- Task goal:
Filter on the word "with": copy each matching line from the listing below.

- Working data:
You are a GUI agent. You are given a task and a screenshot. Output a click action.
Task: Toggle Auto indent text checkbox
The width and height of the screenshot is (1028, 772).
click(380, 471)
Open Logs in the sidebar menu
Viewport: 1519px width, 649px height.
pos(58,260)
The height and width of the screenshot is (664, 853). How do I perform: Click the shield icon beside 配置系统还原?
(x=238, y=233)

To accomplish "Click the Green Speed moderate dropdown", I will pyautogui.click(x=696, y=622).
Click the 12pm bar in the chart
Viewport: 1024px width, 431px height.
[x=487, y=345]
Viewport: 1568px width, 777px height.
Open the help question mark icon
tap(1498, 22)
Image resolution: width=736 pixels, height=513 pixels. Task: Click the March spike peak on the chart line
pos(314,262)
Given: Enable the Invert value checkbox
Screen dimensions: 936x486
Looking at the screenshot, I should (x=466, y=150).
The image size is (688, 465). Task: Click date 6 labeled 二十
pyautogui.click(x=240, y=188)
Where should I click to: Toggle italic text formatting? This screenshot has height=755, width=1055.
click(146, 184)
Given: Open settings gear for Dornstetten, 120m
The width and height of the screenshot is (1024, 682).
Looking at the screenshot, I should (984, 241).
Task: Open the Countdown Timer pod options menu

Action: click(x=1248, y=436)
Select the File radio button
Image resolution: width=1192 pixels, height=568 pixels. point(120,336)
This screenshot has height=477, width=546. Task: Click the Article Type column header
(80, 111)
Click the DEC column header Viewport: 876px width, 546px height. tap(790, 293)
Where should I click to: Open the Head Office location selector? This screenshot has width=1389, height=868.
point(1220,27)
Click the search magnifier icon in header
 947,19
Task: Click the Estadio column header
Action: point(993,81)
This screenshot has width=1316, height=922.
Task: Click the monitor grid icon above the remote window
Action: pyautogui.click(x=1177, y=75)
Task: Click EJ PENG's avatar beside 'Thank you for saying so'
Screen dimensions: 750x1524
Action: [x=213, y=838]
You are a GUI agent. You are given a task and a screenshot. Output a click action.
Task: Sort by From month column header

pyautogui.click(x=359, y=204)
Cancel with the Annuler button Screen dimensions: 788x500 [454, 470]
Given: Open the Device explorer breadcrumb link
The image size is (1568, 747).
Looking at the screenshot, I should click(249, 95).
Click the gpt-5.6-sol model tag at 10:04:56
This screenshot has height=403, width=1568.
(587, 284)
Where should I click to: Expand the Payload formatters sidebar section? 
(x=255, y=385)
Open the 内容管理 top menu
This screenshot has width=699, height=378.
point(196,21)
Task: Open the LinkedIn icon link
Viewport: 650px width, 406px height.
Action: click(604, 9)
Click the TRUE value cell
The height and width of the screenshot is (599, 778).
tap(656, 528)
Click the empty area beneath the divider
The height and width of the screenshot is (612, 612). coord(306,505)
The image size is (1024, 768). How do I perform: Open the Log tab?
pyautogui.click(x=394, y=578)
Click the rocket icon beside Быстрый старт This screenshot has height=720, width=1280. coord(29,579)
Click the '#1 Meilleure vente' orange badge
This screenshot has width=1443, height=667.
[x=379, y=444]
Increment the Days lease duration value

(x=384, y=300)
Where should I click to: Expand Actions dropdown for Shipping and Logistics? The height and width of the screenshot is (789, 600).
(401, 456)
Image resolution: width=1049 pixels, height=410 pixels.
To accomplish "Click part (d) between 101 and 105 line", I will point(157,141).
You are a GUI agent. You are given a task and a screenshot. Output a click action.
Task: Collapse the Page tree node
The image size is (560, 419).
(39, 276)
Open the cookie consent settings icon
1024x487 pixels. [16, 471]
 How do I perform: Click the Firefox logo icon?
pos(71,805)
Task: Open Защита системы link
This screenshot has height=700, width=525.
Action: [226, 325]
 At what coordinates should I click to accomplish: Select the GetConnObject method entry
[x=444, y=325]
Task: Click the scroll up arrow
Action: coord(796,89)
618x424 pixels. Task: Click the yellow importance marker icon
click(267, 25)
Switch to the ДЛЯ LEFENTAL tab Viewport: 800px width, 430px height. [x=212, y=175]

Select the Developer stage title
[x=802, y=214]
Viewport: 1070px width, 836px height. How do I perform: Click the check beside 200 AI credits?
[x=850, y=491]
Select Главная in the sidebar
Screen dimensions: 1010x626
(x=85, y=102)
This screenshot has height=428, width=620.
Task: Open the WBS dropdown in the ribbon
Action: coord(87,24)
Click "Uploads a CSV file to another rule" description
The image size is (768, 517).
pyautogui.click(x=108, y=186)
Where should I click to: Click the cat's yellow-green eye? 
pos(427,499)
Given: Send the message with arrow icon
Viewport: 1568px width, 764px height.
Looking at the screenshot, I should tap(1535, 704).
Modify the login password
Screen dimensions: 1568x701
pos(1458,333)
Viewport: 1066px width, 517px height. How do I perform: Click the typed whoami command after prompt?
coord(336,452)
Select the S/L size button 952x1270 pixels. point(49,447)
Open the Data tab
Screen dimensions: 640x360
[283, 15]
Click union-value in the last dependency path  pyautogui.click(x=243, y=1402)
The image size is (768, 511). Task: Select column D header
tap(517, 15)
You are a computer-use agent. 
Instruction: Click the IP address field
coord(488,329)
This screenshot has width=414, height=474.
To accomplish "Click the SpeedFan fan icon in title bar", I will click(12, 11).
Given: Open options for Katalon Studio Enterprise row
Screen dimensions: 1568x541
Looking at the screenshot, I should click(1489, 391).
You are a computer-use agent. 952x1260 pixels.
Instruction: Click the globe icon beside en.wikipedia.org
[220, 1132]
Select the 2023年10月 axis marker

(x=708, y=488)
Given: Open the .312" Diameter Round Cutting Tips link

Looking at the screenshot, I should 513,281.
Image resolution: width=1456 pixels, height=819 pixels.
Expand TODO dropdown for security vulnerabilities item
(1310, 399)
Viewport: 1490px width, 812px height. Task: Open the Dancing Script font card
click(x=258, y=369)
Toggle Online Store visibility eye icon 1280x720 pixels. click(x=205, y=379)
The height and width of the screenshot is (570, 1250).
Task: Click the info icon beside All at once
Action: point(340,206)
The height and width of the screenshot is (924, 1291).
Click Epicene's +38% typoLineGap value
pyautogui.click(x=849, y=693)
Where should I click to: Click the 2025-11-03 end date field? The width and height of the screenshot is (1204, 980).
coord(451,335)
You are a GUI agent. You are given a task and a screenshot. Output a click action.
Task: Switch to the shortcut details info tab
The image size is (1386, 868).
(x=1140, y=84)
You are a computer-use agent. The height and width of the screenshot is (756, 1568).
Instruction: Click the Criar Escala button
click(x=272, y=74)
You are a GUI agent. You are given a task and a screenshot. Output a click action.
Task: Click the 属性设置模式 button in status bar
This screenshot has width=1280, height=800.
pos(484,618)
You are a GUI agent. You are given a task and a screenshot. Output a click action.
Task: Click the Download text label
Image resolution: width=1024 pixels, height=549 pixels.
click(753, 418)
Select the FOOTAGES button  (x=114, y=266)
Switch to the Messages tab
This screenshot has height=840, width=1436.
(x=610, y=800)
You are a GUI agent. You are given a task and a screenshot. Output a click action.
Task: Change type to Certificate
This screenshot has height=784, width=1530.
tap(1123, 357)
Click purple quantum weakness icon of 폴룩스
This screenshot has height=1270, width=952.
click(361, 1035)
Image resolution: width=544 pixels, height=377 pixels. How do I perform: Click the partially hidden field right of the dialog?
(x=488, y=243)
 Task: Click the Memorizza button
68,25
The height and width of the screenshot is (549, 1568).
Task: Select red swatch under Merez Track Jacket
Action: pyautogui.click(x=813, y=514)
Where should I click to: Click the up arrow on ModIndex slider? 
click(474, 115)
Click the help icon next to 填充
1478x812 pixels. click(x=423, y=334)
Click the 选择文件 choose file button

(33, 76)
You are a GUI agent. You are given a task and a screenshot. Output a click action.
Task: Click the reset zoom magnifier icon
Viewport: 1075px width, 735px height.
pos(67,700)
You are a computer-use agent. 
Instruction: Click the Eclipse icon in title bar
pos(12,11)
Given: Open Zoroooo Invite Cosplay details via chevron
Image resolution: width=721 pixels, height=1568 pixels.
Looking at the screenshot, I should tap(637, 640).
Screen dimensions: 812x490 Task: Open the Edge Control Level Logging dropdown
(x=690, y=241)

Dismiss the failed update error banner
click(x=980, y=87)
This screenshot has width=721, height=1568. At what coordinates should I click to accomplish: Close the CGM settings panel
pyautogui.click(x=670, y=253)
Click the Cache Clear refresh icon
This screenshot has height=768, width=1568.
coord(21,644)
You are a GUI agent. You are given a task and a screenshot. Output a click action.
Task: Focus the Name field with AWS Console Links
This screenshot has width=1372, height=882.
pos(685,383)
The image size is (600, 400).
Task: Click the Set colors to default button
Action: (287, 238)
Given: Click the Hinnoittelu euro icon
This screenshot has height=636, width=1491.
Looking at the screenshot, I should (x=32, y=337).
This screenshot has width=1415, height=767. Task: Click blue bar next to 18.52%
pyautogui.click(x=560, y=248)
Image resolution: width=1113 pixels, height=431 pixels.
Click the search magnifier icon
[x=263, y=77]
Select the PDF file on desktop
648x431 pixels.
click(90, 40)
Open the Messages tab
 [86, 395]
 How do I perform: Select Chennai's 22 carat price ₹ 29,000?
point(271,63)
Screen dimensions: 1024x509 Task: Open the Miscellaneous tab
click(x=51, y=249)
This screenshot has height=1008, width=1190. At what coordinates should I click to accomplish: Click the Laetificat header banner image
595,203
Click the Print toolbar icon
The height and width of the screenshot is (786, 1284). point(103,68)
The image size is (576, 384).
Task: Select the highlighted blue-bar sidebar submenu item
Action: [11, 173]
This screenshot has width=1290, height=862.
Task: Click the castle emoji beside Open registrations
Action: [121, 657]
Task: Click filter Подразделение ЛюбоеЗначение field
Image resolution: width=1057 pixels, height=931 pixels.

- Answer:
Cancel with the Annuler button Screen dimensions: 788x500 [454, 470]
Given: Send the message with arrow icon
Task: Focus the Name field with AWS Console Links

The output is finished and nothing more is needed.